Texte du document:
----------------------------------------
Un bûcher sous la neige de Susan Fletcher

Il me faut aujourd’hui vous parler d’un roman bouleversant. Un texte qui a fait vibrer de nombreuses cordes de mon âme de lectrice, alors que je ne m’y attendais pas. Ce livre, c’est Un bûcher sous la neige de Susan Fletcher, réédité le mois dernier par les Editions J’ai lu avec une couverture sublime et tout aussi poétique que le texte…

Voici la quatrième de couverture :

« Quand ils viendront me chercher, je penserai à l’extrémité de la corniche du nord, car c’est là que j’ai été la plus heureuse, avec le ciel et le vent, et les collines toutes sombres de mousse […]. »
----------------------------------------
Matériel fourni:
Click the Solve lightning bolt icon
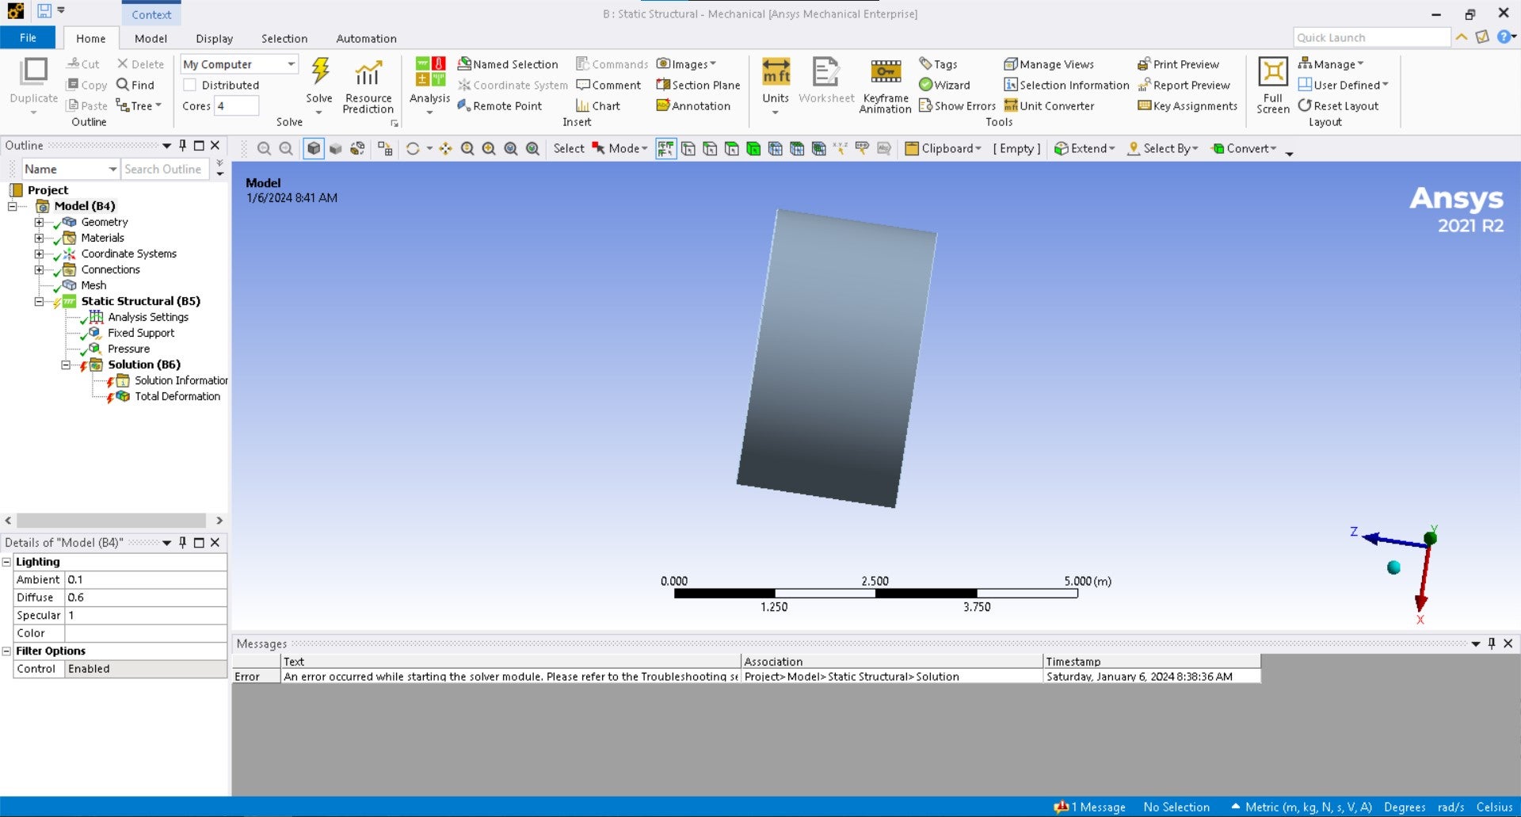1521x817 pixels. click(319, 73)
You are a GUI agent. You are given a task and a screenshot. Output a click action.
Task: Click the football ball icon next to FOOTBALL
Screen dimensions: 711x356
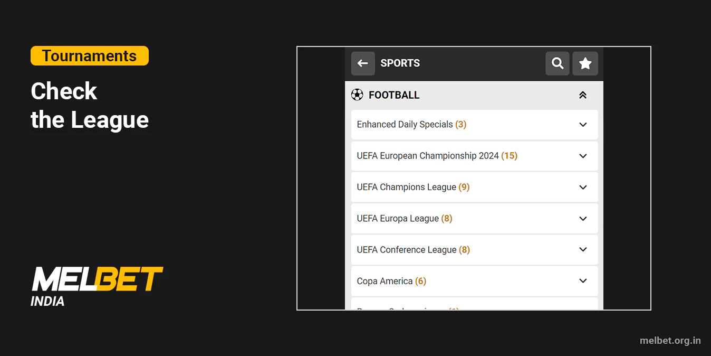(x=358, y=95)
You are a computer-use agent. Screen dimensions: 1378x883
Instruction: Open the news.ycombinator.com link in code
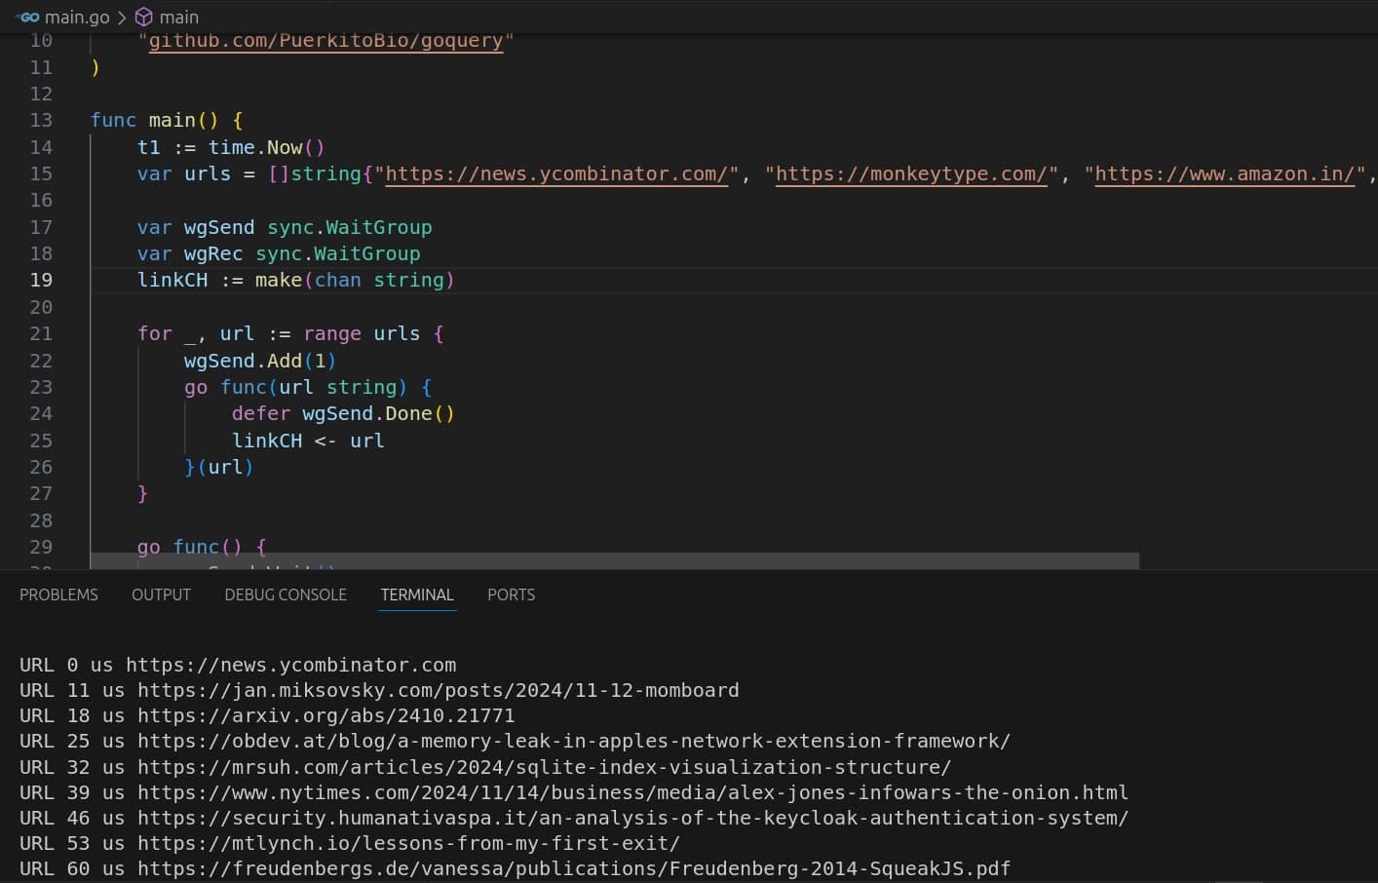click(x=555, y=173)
----------------------------------------
Exercice court 1:
Pouvez-vous condenser en une seule phrase le paragraphe de la critique d’Un bûcher sous la neige qui commence par « Il me faut aujourd’hui », en conservant ses faits principaux ?
Exercice court 2:
Pourriez-vous poursuivre la critique d’Un bûcher sous la neige à la suite de sa dernière phrase ?

Résultat final 1:
Un bûcher sous la neige de Susan Fletcher est un roman bouleversant qui a touché la lectrice contre toute attente ; les Editions J’ai lu l’ont réédité le mois dernier avec une couverture sublime, aussi poétique que le texte.

Résultat final 2:
 Au cœur de l’Écosse du XVIIe siècle, Corrag, jeune fille accusée de sorcellerie, attend le bûcher. Dans le clair-obscur d’une prison putride, le révérend Charles Leslie, venu d’Irlande, l’interroge sur les massacres dont elle a été témoin. Depuis sa geôle, la voix de Corrag s’élève au-dessus des légendes de sorcières et raconte les Highlands enneigés, les cascades où elle lave sa peau poussiéreuse. Jour après jour, la créature maudite s’efface. Et du coin de sa cellule émane une lumière, une grâce, qui vient semer le trouble dans l’esprit de Charles.

Je me dois tout d’abord vous parler de l’ambiance de ce roman. Moi qui avais tout simplement adoré le premier tome d’Outlander grâce auquel j’avais découvert l’histoire des Highlands, j’ai retrouvé avec un immense plaisir les clans, leurs codes, leur violence et leurs croyances. On y retrouve aussi cette identité floue de l’héroïne : Sassenach, sorcière, un peu diabolique, mais guérisseuse. L’intrigue se situe globalement à la même époque et les clans sont en voie de disparition à cause de l’omniprésente menace anglaise qui veut anéantir les jacobites.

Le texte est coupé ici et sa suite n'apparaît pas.